### Work to complete:
The records below are to be duplicated character for character.

### Listed records:

▶

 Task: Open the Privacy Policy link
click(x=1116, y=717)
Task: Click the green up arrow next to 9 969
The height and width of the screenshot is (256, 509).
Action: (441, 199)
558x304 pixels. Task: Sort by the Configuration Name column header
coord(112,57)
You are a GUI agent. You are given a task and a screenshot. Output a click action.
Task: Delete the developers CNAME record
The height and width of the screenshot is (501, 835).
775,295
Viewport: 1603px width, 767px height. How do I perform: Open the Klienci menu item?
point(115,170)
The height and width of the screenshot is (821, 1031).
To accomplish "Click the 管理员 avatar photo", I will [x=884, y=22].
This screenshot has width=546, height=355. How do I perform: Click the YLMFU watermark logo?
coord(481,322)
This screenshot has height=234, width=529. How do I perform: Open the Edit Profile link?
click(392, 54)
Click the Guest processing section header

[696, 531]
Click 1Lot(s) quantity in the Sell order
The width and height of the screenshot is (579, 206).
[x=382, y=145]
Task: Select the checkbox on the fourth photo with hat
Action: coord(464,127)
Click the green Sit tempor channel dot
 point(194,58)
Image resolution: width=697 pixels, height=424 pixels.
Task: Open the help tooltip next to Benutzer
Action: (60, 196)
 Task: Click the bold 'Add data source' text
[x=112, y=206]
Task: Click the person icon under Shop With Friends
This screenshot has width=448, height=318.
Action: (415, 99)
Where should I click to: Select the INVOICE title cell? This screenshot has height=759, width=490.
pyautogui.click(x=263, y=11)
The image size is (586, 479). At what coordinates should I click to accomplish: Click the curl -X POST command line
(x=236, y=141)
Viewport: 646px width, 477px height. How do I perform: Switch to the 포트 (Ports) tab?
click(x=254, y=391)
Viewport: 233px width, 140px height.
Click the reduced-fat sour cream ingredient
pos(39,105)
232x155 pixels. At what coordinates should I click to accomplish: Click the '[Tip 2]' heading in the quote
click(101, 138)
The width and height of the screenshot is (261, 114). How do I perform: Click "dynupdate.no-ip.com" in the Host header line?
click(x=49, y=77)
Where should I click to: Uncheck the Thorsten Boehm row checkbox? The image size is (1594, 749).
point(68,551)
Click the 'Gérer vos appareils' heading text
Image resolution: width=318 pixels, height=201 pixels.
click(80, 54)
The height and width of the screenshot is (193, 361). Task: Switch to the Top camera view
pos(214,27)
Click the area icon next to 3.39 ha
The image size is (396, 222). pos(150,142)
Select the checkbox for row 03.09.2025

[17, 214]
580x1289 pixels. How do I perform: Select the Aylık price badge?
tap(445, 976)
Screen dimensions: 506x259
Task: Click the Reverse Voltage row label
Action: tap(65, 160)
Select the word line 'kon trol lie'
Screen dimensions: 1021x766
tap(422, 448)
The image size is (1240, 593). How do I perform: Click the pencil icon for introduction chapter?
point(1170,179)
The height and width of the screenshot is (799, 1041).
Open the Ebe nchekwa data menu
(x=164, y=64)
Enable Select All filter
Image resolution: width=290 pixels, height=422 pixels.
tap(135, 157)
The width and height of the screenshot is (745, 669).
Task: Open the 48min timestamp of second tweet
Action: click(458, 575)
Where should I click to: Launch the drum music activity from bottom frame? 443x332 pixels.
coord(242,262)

◀

### Answer to the exercise:
 Task: Open the Privacy Policy link
click(x=1116, y=717)
Task: Click the green up arrow next to 9 969
The height and width of the screenshot is (256, 509).
Action: (441, 199)
558x304 pixels. Task: Sort by the Configuration Name column header
coord(112,57)
You are a GUI agent. You are given a task and a screenshot. Output a click action.
Task: Delete the developers CNAME record
The height and width of the screenshot is (501, 835).
775,295
Viewport: 1603px width, 767px height. How do I perform: Open the Klienci menu item?
point(115,170)
The height and width of the screenshot is (821, 1031).
To accomplish "Click the 管理员 avatar photo", I will [x=884, y=22].
This screenshot has width=546, height=355. How do I perform: Click the YLMFU watermark logo?
coord(481,322)
This screenshot has height=234, width=529. How do I perform: Open the Edit Profile link?
click(392, 54)
Click the Guest processing section header

[696, 531]
Click 1Lot(s) quantity in the Sell order
The width and height of the screenshot is (579, 206).
[x=382, y=145]
Task: Select the checkbox on the fourth photo with hat
Action: coord(464,127)
Click the green Sit tempor channel dot
 point(194,58)
Image resolution: width=697 pixels, height=424 pixels.
Task: Open the help tooltip next to Benutzer
Action: (60, 196)
 Task: Click the bold 'Add data source' text
[x=112, y=206]
Task: Click the person icon under Shop With Friends
This screenshot has width=448, height=318.
Action: (415, 99)
Where should I click to: Select the INVOICE title cell? This screenshot has height=759, width=490.
pyautogui.click(x=263, y=11)
The image size is (586, 479). At what coordinates should I click to accomplish: Click the curl -X POST command line
(x=236, y=141)
Viewport: 646px width, 477px height. How do I perform: Switch to the 포트 (Ports) tab?
click(x=254, y=391)
Viewport: 233px width, 140px height.
Click the reduced-fat sour cream ingredient
pos(39,105)
232x155 pixels. At what coordinates should I click to accomplish: Click the '[Tip 2]' heading in the quote
click(101, 138)
The width and height of the screenshot is (261, 114). How do I perform: Click "dynupdate.no-ip.com" in the Host header line?
click(x=49, y=77)
Where should I click to: Uncheck the Thorsten Boehm row checkbox? The image size is (1594, 749).
point(68,551)
Click the 'Gérer vos appareils' heading text
Image resolution: width=318 pixels, height=201 pixels.
click(80, 54)
The height and width of the screenshot is (193, 361). Task: Switch to the Top camera view
pos(214,27)
Click the area icon next to 3.39 ha
The image size is (396, 222). pos(150,142)
Select the checkbox for row 03.09.2025

[17, 214]
580x1289 pixels. How do I perform: Select the Aylık price badge?
tap(445, 976)
Screen dimensions: 506x259
Task: Click the Reverse Voltage row label
Action: tap(65, 160)
Select the word line 'kon trol lie'
Screen dimensions: 1021x766
tap(422, 448)
The image size is (1240, 593). How do I perform: Click the pencil icon for introduction chapter?
point(1170,179)
The height and width of the screenshot is (799, 1041).
Open the Ebe nchekwa data menu
(x=164, y=64)
Enable Select All filter
Image resolution: width=290 pixels, height=422 pixels.
tap(135, 157)
The width and height of the screenshot is (745, 669).
Task: Open the 48min timestamp of second tweet
Action: click(458, 575)
Where should I click to: Launch the drum music activity from bottom frame? 443x332 pixels.
coord(242,262)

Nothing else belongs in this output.